§ PASSAGE DU TEXTE:
***
Malgré les résistances, le ministre de la Jeunesse et des sports compte aller jusqu’au bout dans l’audit des fédérations. Dans cette interview accordée aux Inspirations ÉCO, Rachid Talbi Alami s’exprime aussi sur la politique sportive, le budget du ministère et le dossier épineux des jeunes ainsi que l’alliance gouvernementale.

Les Inspirations ÉCO : Vous avez lancé un chantier important ayant trait à l’audit de quelque 25 fédérations. Quid des informations qui circulent sur les poches de résistance qui vous mettent des bâtons dans les roues ?
Rachid Talbi Alami : À mon arrivée au ministère de la Jeunesse et des sports, j’ai voulu définir le périmètre d’intervention du ministère et chaque fédération pour pouvoir arrêter les modalités et les responsabilités de chaque partie. En effet, le vide constaté en la matière m’a poussé à réfléchir sur le modèle qui me permet de définir les périmètres, les responsabilités, les objectifs et l’ensemble des points. C’est ainsi que j’ai décidé de lancer un audit. Il ne s’agit pas d’une inspection car je n’ai pas le droit d’inspecter. C’est plutôt le rôle de la Cour des comptes. Cet audit concerne la gouvernance des fédérations, les objectifs arrêtés par le ministère et les fédérations ainsi que les modalités du financement. Cela permettra d’éclaircir nombre de points : le peu d’argent que nous donnons aux fédérations est-il suffisant ? Les fédérations doivent-elles mobiliser d’autres fonds ? Il est temps d’évaluer la situation avant de prendre une décision. À titre d’exemple, nous remarquons aujourd’hui que les préparatifs pour les Olympiques se font très tard, ce qui impacte les résultats des athlètes marocains. Les contrats-objectifs signés avec les fédérations ne concernent qu’une année. C’est une période très courte qui ne permet pas à la fédération de préparer les athlètes et les champions. Il s’agit aussi de beaucoup de travail pour le ministère car il faut réviser, chaque année, les conventions et les signer alors que c’est une perte de temps. Je tends à définir un contrat d’un cycle de quatre ans pour les jeux olympiques. De cette manière, on va créer une gestion stable pour la fédération.

Avez-vous ressenti des résistances ?
Des fédérations sont sérieuses et collaborent sans problèmes tandis que d’autres ne le sont pas. Dans tous les cas, ce travail va se faire.

Pourquoi confier l’audit au secteur privé plutôt qu’à la Cour des comptes qui avait déjà soulevé la question ?
Nous avons lancé un appel d’offres respectant les normes. Cela s’inscrit dans le cadre de l’évaluation des politiques publiques. Si l’audit révèle des anomalies, le ministère fera appel à la Cour des comptes. Tout dépend des résultats de l’audit.
***
§ Éléments issus d’une source de données:
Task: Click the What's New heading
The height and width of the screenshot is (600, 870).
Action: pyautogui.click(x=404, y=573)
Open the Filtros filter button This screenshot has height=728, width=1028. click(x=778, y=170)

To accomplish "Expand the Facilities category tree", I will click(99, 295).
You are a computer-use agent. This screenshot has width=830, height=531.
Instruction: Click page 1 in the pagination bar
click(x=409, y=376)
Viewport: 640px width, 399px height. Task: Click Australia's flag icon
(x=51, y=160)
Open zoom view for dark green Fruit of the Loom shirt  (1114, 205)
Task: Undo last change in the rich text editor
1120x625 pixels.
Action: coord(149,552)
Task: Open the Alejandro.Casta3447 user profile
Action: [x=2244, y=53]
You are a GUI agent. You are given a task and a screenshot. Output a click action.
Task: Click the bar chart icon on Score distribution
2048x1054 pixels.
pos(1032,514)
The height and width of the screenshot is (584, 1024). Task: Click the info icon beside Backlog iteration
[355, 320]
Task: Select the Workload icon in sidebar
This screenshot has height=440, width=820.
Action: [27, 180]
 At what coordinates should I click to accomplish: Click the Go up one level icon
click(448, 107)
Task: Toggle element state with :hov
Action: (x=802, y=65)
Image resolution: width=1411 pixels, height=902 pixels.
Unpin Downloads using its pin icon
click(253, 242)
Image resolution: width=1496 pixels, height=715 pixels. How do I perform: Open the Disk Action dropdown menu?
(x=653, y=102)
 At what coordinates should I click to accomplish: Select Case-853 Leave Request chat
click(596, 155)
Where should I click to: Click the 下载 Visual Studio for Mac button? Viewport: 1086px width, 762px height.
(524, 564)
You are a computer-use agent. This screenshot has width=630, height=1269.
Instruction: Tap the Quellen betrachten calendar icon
***
§ TRAVAIL À FAIRE:
**1)** Indiquez si chacune des affirmations suivantes concorde avec l’entretien sur l’audit des fédérations, en répondant par oui ou non et en citant fidèlement les mots décisifs. (a) Le ministre déclare avoir le droit d’inspecter les fédérations. (b) Les contrats-objectifs signés avec les fédérations portent sur une seule année. (c) Le prestataire de l’audit a été choisi au moyen d’un appel d’offres.
**2)** Citez sans aucune modification le passage de l’entretien sur l’audit des fédérations qui va de « Pourquoi confier l’audit » à « résultats de l’audit. ».
**3)** Poursuivez l’entretien sur l’audit des fédérations à partir de sa dernière phrase.

§ RÉPONSES PAR CONSIGNE:
**1)**
(a) Non : « Il ne s’agit pas d’une inspection car je n’ai pas le droit d’inspecter. »
(b) Oui : « Les contrats-objectifs signés avec les fédérations ne concernent qu’une année. »
(c) Oui : « Nous avons lancé un appel d’offres respectant les normes. »

**2)**
Pourquoi confier l’audit au secteur privé plutôt qu’à la Cour des comptes qui avait déjà soulevé la question ?
Nous avons lancé un appel d’offres respectant les normes. Cela s’inscrit dans le cadre de l’évaluation des politiques publiques. Si l’audit révèle des anomalies, le ministère fera appel à la Cour des comptes. Tout dépend des résultats de l’audit.

**3)**
L’amélioration de la gouvernance du secteur sportif s’impose. Où en est votre vision en matière de changement du mode de subvention des fédérations sportives ?
Nous attendons les résultats de l’audit pour mettre en place un système de financement qui permette non seulement la transparence mais aussi de produire des champions. L’idée n’est pas de s’autofinancer pour rester en vie. Théoriquement, c’est un service public délégué à la fédération qui est appelée à mobiliser des fonds. Ce que donne le ministère est un bonus qui doit répondre à une norme de qualification aux jeux, aux championnats, aux médailles obtenues mais ce n’est pas le cas aujourd’hui. Uniquement quelques fédérations sont capables de mobiliser les fonds car elles sont sérieuses et attirent les investisseurs pour le financement de leurs activités. Plusieurs fédérations ne peuvent pas survivre sans l’argent du ministère. Nous voulons mettre fin à cette situation qui ne peut pas durer dans le temps.

Comment, justement, comptez-vous changer cette situation ?
Les résultats de l’audit nous permettront de prendre des décisions. Nous comptons mettre fin à cette situation qui n’est plus tolérable.

Pour quand une véritable politique sportive au Maroc et une vision complète englobant la promotion de toutes les disciplines et pas uniquement le football ?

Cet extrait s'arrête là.